Saturday, April 14, 2018

Salt Dough Clay? Um, No

A few posts back, I wrote about my experiences with paper clay vs papier mache. The differences, my preference and what I thought worked better. This time I want to talk about something else that I tried a couple months ago and thought I'd put out there since I've heard a lot of different "great" things about salt dough and wanted to give my impression of it.  

Paper clay, the actual brand of paper clay isn't really cheap. It's not the $3 stuff, more like $7 - 9 a package depending on where you buy it. 
Salt dough "clay" is really cheap. Basically made of flour, salt and some water. Oh and you can put a few drops of Dawn dishwashing soap in for supposed antibacterial properties that make the dough not get moldy. Not my recipe but what I've read.
Ok, well I love paper clay first off. I love the smoothness of it, how easy it is to work with and just the mold-ability of it. It doesn't crack after drying, you can sand it, it takes paint well also. Dough clay? Not so much. Really you can't "mold" it. Or at least I couldn't. Now, I've also heard about different recipes, using more salt, less salt, more flour, less flour, certain types of flour, hot water or cold water, more water, less water, you get the idea. I found a recipe on Pinterest that was supposed to be the "end all of all dough clay recipes". Not so much.

I made a small batch to try out for some heart ornaments. I rolled them out on parchment paper and cut out the dough with heart shaped cookie cutters. I baked for many hours at a really low temp. This is supposed to prevent rising and puffing of the dough as well as make it stronger, "like a rock" and not have cracking. Not so much.

If the dough was a bit thicker, like if I didn't roll out too long, these were better. The thinner ones for sure cracked. Like right down the middle crack. No going back on those. I had some success with about 3/4 of the batch. I thought they came out pretty cute actually and I sold quite a few which is good.
Painting. Well painting the dough was definitely not the same as painting clay or paper mache. Look, a flour product is just not meant to be painted whether it's cooked or not. I used a thinned acrylic paint and the brush was rather soft, but when I stroked the color on, I noticed a slight film also going back and forth with the brush. I ended up sort of flooding the color on. The paint was wetting the surface of the flour and I think compromising the integrity of the piece, meaning no longer "the rock" that it was supposed to be, and I think just re-wetting the surface turning it back into glue.
Next I wanted to make something fun! I LOVE vintage trailers. OMG they are a huge, novel passion for me. Oh how I'd love to buy an old canned ham and redo it completely! Anyway, I cut out a rather large canned ham with the leftover dough I had. It probably was about 1/4" thick, maybe a tad less, so it was sturdy. I made some random indentations for doors/windows, a tire and then put it in the oven for a realllllly long time. Slow heat is supposed to harden this baby! After many hours I took it out and let it cool on the Formica counter in the kitchen. 

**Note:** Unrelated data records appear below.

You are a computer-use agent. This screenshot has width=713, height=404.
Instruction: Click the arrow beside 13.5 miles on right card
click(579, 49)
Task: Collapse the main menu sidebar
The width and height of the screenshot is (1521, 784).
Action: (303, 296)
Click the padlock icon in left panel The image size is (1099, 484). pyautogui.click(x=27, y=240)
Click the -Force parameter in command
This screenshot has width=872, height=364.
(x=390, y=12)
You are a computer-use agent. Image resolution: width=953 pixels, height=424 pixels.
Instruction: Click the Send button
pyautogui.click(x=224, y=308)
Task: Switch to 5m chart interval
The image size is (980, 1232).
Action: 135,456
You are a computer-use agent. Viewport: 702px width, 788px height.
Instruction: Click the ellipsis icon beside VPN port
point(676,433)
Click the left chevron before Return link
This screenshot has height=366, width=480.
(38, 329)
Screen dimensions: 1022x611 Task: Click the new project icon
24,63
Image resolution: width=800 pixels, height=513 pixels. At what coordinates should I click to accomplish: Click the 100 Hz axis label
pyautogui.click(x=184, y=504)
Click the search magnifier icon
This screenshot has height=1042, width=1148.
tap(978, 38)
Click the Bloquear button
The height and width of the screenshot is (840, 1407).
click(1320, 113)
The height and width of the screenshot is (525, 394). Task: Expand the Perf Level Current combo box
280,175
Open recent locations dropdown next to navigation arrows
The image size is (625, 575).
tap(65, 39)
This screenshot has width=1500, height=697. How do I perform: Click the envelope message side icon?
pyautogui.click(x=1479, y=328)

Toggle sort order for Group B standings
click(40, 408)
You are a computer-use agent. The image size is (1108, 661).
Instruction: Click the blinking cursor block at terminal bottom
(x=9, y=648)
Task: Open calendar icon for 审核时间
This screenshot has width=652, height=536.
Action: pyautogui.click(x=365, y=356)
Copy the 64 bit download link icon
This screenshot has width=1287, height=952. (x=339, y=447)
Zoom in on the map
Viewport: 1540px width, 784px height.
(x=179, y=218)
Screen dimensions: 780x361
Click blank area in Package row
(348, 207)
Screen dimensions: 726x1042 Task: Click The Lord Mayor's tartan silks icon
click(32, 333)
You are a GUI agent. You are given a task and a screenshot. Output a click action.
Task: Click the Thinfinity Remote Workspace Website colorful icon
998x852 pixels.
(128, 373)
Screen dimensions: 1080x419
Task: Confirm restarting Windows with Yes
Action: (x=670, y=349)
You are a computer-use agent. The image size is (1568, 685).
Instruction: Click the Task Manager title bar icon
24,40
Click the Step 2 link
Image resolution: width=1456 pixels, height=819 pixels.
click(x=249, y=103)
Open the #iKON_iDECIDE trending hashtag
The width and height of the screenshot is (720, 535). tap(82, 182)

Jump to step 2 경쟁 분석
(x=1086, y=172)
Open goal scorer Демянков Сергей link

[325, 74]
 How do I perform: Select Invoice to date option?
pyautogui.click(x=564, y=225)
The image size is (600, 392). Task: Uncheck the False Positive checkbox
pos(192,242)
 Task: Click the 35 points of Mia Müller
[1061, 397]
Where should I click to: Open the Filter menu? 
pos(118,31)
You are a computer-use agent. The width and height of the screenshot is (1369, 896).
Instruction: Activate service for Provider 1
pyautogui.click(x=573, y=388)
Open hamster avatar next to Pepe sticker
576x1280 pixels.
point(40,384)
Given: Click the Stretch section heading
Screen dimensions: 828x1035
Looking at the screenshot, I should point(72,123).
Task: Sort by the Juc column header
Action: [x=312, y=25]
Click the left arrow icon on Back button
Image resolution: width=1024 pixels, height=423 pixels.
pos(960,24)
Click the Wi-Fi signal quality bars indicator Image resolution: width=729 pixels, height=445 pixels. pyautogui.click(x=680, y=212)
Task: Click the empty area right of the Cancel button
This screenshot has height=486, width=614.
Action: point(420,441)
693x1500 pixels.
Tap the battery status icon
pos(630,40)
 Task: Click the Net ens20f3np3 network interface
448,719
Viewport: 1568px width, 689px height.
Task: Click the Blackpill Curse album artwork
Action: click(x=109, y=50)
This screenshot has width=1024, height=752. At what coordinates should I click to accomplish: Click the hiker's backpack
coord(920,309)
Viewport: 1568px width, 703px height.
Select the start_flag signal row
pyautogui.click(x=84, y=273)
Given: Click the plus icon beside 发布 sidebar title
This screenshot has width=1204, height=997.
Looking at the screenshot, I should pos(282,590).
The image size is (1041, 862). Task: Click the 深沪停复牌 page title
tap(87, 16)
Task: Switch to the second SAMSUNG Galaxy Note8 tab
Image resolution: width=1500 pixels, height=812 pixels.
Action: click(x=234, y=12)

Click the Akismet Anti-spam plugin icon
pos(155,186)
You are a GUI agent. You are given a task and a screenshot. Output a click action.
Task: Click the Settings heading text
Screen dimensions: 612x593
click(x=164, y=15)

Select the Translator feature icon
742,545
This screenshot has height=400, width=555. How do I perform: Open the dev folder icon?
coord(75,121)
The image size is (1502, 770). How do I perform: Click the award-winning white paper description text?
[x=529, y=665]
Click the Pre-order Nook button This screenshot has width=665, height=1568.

After it cooled, I noticed it wasn't flat. It had like a dent running vertically. The back had a slight crack. Well hell! I didn't touch it for a couple weeks and I noticed the crack was more pronounced. Since it was just for me and I wasn't going to sell it, I ran a strip of Tacky glue down the crack and let it dry. Again I let it set for another week till I was ready to paint it.
See the crack and the glue?

Cutie patootie!
Using fun, vintage-type colors, I really had fun painting this little trailer! Ok, so it's cracked, dented and all that, it still came out cute I think. Next time, I think I'll use Paper Clay!

2 comments:

jenclair said...

I'd be ready to travel in that vintage trailer!